Allan Gregg’s article assumes that a strong federal government is a good thing. But there is no proof of this. If this country truly believes in diversity, we must allow for local authority to manage that diversity. My own preference would be the devolution of power from the nation-state to the city-state, a more organic and manageable form of government. We would still require federal powers to set currency and environmental policies, but even duties such as defence could be managed by local governments, with some federal co-ordination. Canada, of course, would not be the same country, if “country” is even the right word for it. But our part of the globe would be more exciting, generate more ideas, and create a political environment where people’s voices are heard.
Steve Papagiannis
Brampton, Ontario


Canada is one of the most decentralized countries in the world, and yet few of us have any personal or collective knowledge of this topic to draw upon.
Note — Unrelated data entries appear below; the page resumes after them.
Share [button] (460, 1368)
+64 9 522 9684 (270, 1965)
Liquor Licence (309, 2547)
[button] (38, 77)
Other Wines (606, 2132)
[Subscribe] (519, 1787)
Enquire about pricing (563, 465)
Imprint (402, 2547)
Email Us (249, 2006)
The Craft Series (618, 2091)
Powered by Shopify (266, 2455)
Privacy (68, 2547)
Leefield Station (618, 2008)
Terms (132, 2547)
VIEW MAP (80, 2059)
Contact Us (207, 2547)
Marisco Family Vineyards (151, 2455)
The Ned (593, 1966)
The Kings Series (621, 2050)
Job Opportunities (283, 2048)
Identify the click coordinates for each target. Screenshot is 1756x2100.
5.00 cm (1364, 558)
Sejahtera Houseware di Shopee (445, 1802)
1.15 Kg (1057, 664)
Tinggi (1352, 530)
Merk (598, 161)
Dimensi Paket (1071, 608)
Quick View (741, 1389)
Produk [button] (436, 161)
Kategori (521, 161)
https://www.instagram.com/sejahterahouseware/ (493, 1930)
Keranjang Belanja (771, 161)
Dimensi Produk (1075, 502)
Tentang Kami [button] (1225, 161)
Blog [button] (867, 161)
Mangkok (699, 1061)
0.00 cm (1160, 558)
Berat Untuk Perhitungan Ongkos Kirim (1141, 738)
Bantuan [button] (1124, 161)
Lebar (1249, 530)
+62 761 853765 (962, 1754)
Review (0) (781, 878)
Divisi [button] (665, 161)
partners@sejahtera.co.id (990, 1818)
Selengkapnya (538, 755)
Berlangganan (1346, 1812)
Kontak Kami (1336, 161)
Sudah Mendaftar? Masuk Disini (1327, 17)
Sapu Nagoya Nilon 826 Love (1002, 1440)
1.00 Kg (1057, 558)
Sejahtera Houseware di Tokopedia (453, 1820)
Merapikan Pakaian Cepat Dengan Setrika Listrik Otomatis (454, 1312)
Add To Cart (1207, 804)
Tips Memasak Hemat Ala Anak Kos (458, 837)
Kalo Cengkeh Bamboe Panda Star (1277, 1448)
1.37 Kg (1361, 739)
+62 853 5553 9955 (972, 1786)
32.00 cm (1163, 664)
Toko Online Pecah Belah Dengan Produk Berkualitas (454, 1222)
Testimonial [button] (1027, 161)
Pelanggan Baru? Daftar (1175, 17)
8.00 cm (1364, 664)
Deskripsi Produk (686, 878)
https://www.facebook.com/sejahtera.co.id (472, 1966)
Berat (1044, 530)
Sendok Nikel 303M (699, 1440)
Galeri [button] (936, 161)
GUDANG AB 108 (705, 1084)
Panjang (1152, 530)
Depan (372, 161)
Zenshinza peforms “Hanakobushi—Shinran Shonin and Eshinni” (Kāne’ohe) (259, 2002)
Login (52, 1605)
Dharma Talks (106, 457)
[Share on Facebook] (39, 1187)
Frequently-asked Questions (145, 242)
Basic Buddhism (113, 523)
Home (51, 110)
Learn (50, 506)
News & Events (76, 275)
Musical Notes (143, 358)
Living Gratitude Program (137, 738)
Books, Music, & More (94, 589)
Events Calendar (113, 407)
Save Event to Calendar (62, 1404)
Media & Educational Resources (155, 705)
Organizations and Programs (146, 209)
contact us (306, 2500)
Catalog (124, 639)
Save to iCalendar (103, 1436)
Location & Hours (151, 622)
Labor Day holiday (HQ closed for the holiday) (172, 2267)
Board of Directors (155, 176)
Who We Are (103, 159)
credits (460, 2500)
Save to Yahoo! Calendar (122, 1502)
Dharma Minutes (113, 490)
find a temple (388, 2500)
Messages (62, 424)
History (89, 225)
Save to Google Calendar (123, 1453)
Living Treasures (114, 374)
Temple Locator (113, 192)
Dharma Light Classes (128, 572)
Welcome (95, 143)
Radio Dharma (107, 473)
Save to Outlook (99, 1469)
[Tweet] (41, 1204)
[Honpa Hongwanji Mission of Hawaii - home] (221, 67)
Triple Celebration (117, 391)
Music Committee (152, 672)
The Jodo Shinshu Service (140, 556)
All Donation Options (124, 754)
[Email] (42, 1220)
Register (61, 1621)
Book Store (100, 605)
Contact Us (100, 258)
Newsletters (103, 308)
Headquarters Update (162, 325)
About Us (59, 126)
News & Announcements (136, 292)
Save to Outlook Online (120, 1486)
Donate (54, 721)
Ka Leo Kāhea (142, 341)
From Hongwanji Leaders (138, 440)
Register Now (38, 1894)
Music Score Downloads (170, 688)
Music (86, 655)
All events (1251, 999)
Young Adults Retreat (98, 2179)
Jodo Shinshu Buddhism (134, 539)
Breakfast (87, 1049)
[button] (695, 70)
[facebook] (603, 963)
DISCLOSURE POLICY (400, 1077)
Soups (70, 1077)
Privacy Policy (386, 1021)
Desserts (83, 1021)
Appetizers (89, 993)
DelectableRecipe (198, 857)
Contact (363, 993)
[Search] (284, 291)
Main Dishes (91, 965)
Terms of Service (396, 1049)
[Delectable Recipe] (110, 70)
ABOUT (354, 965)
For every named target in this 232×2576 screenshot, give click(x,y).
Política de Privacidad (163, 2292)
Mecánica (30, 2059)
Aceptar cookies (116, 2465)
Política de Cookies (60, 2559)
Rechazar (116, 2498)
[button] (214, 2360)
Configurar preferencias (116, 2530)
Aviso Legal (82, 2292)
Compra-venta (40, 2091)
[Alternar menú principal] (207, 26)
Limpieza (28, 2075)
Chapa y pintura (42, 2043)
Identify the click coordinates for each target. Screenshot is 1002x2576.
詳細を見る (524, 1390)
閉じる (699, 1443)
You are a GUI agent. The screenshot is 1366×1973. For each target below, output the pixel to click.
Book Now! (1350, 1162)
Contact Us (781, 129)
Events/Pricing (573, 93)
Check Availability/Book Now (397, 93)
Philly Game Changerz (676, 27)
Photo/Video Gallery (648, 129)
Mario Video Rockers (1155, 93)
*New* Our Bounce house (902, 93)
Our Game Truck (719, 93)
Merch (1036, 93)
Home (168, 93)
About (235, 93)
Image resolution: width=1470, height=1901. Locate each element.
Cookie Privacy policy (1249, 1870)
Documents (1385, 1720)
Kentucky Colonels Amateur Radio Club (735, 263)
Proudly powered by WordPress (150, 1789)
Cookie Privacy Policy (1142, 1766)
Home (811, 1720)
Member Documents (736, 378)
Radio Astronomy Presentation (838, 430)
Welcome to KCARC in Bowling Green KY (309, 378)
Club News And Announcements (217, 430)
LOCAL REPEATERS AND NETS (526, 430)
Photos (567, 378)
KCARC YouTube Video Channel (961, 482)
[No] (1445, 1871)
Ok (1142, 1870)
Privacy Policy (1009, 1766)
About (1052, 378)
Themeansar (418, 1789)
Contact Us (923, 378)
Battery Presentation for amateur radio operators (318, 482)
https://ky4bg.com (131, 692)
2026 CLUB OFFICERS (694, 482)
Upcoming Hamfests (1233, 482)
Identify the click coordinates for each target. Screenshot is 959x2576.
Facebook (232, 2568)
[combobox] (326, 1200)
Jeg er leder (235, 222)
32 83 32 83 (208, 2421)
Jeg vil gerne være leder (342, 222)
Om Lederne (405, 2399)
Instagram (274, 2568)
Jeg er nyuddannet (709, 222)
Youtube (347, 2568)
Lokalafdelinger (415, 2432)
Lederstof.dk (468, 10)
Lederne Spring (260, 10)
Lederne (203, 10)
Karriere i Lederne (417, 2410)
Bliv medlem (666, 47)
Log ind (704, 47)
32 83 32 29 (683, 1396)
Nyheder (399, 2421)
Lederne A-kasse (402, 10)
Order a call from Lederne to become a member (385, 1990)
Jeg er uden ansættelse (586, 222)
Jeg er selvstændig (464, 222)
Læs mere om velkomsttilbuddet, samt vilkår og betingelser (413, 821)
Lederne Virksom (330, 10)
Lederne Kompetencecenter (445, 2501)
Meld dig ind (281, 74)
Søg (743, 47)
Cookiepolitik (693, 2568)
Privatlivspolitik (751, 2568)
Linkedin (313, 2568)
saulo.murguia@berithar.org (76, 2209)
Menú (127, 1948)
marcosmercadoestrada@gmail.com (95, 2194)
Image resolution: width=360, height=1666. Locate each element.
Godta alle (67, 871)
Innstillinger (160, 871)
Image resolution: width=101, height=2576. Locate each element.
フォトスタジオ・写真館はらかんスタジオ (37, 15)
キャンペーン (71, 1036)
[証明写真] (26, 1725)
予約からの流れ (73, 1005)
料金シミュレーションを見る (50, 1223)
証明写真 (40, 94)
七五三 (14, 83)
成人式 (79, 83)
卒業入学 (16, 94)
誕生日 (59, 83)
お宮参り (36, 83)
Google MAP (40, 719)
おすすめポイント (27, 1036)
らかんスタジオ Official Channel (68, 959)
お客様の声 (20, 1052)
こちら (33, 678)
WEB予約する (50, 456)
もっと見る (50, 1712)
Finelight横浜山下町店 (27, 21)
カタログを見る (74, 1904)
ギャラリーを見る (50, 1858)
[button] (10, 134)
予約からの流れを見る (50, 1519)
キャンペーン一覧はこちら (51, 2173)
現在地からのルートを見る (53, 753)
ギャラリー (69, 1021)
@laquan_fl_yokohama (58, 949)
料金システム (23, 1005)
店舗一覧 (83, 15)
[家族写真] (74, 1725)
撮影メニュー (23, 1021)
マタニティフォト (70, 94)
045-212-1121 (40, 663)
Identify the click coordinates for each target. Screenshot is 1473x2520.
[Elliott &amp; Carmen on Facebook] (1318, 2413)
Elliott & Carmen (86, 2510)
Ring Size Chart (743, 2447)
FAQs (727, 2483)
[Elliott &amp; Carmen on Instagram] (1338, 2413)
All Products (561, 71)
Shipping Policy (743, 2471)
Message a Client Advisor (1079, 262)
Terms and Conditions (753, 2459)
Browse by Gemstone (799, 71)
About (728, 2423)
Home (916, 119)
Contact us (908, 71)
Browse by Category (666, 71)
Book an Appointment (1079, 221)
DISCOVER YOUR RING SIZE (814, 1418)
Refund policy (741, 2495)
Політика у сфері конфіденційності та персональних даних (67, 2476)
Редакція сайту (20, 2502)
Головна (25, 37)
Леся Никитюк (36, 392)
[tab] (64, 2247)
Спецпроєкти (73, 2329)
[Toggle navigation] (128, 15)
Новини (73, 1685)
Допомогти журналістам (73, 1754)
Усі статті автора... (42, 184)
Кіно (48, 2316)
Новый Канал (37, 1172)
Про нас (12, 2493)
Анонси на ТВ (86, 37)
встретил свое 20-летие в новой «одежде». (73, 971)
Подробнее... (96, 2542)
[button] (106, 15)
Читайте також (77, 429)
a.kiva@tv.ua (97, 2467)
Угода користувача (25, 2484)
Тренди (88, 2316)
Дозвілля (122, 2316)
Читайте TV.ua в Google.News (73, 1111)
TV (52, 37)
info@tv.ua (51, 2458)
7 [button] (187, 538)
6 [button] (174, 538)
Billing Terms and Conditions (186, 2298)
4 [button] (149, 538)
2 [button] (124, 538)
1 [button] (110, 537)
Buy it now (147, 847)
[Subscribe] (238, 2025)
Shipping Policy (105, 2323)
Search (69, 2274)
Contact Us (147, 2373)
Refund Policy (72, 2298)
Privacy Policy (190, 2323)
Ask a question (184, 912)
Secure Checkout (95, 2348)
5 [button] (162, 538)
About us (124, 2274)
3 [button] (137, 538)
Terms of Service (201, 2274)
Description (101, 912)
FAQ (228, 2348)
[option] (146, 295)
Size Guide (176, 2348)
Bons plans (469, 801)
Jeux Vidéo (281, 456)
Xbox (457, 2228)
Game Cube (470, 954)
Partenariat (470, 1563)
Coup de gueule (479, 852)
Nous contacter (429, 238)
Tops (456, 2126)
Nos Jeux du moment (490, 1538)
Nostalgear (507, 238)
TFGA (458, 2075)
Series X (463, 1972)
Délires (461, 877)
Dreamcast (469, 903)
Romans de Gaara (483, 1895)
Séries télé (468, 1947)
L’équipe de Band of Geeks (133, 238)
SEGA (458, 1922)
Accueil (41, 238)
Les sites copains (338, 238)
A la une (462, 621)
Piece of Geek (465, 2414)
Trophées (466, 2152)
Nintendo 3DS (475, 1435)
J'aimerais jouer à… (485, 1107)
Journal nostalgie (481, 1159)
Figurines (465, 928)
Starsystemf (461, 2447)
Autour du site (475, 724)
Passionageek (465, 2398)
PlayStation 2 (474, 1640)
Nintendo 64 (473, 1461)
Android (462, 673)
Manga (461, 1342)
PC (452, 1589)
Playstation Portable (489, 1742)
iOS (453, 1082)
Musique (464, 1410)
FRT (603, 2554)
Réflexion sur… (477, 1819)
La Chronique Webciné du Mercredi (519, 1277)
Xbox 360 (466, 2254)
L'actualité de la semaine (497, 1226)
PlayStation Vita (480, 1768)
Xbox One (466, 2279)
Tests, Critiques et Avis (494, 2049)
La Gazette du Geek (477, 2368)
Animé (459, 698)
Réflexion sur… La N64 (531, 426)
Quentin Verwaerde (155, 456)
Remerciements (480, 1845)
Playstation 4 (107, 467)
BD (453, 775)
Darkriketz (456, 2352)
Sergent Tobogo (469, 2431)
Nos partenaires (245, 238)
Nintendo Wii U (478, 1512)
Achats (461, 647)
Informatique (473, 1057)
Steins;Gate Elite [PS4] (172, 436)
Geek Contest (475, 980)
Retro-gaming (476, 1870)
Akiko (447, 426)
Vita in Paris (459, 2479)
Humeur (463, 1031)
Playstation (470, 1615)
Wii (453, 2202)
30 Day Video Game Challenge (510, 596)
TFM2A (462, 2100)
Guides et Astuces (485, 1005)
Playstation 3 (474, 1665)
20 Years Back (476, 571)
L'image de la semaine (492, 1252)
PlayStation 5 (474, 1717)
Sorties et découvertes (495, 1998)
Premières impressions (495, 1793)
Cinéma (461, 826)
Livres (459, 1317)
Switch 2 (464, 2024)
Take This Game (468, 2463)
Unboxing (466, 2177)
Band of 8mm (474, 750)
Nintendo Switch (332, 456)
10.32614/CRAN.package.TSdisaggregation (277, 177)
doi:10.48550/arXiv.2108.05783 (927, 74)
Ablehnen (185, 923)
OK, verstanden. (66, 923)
As our provinces nation-build at the expense of the country as a whole, the danger of this trend elicits little discussion in the media. We must find a new group of national champions to reframe the debate around the balkanization of this country (nicely expressed by Leif Parsons’s illustrations).

Paul Martin’s proposal to direct federal funding to Canadian cities, circumventing provincial jurisdiction, seems a cause for hope. This is a creative way to address excessive provincial power, and suggests Martin is not completely out of touch. Yet, while the cities generally liked Martin’s idea, decentralists knew this was an attack on provincial power, and spoke out against it. The solution may be a campaign to decentralize provincial power. If provincial power is better because it brings government closer to the people, then let us bring more power to the community level.
D.T. DeWitt
Vancouver, BC


Back To Africa
Lawrence Hill suggests black Americans have created a psychological distance from Africa by defining themselves more by their nationality than by their race (“Is Africa’s Pain Black America’s Burden?,” February). But nationalism proves an equally arbitrary and destructive force, a point Mr. Hill neglects to mention. In W.E.B. Du Bois’s book The Souls of Black Folk, he suggests that racism causes people to see their world through a veil of illusion. Both racism and nationalism construct an arbitrary dichotomy between two groups of people for the benefit of the dominant group. Where once Du Bois’s was a veil of racism, it is now a veil of nationalism. So long as that veil exists, Africa will always be a problem.